» TRAVAIL DEMANDÉ
Répondez aux questions suivantes à l'aide du segment sur le système européen des quotas d'émission :
1. Par combien de voix contre combien les eurodéputés ont-ils rejeté la réforme le 8 juin 2022 ?
2. En quelle année ce mécanisme de quotas a-t-il été mis en place ?
3. À quel objectif de baisse des émissions pour 2030 l'amendement voté le 8 juin en plénière a-t-il ramené la cible de -68 % ?

» SEGMENT DU DOCUMENT
Compromis à la baisse au Parlement européen

Par Bruno Bourgeon

jeudi 28 juillet 2022, par JMT

Compromis à la baisse au Parlement européen

Hémicycle du Parlement Européen

On efface tout, on recommence. Le 8 juin 2022, en séance plénière, les eurodéputés ont rejeté, par 340 voix contre 265, l’un des principaux textes législatifs du futur « paquet énergie-climat », celui qui porte sur la réforme du système européen des quotas d’émission de CO2 (ETS, selon l’acronyme anglais).

Il s’agit de l’outil phare de la politique climatique européenne. Ce mécanisme mis en place en 2005 alloue chaque année aux grands sites industriels à l’origine de 40% des émissions de CO2 de l’Union européenne (UE), des quotas d’émission dont le volume annuel est dégressif dans le temps.

Ce système fait depuis l’objet de révisions régulières négociées pour renforcer progressivement son niveau de contrainte, qu’il s’agisse du rythme annuel de diminution des quotas attribués, de l’extension des secteurs économiques assujettis (l’aviation intra-européenne depuis 2012) ou de la diminution du volume de quotas alloués gratuitement (aujourd’hui à l’ensemble de l’industrie lourde pour des motifs de concurrence internationale).

Cette question des allocations gratuites de quotas est devenue centrale avec les discussions sur la création d’une taxe carbone aux frontières de l’Europe, appelée « mécanisme d’ajustement carbone aux frontières » (ou CBAM selon l’acronyme anglais).

En effet, imposer aux produits importés une taxe proportionnelle à leur contenu carbone tout en exonérant les entreprises domestiques, en leur permettant d’obtenir gratuitement des quotas au lieu de les payer, créerait une concurrence déloyale et serait aussitôt attaqué devant l’Organisation mondiale du commerce (OMC).

L’extrême droite (ID), les souverainistes (ECR) et une partie de la droite centriste et libérale avaient jugé la proposition de révision de la directive ETS trop ambitieuse, tandis qu’elle ne l’était pas assez pour les Verts, les sociaux-démocrates (S&D) et la gauche radicale (GUE/NGL).

Résultat : les uns et les autres l’ont, pour des motifs opposés, rejetée en bloc, les voix restantes du centre droit (Renew) et de la droite (PPE) n’étant pas suffisantes pour former une majorité. L’affaire était si grave et l’agenda si serré que les eurodéputés ont aussitôt décidé de revoter le texte, et manœuvré pour tâcher de réunir avant le nouveau tour de scrutin, fixé à ce mercredi 22 juin, une majorité de compromis.

Le blocage avait porté sur deux points. D’abord, la cible d’émissions, qui détermine le nombre de quotas alloués aux entreprises et le rythme de diminution de ceux-ci. Par rapport au compromis négocié en commission de l’environnement, un amendement voté le 8 juin en plénière porté par la droite (PPE) avec le soutien du centre-droit (Renew) avait fait passer de -68% à -63% en 2030 (par rapport à 2005) l’objectif de baisses d’émissions imposé aux secteurs couverts par l’ETS, le -63% correspondant au deal négocié en commission de l’énergie.

» EXTRAITS DE DONNÉES
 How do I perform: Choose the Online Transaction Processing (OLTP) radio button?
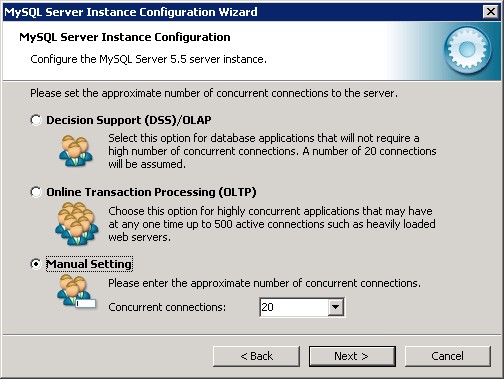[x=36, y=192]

...

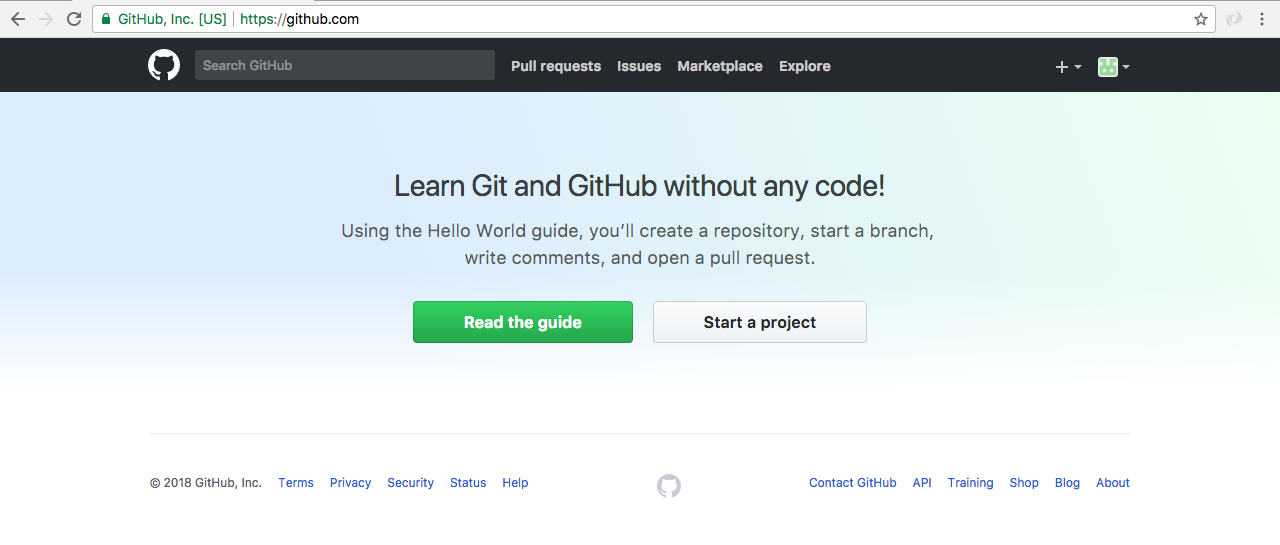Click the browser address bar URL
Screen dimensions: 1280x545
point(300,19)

* * *

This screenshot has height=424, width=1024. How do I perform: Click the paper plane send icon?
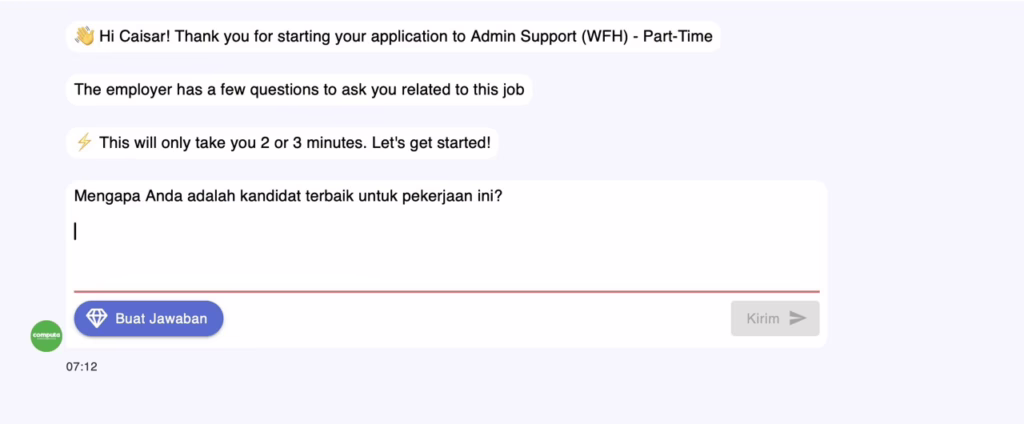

» RÉSULTAT DE L'EXERCICE
1. Par 340 voix contre 265.
2. En 2005.
3. À -63 % en 2030, par rapport à 2005.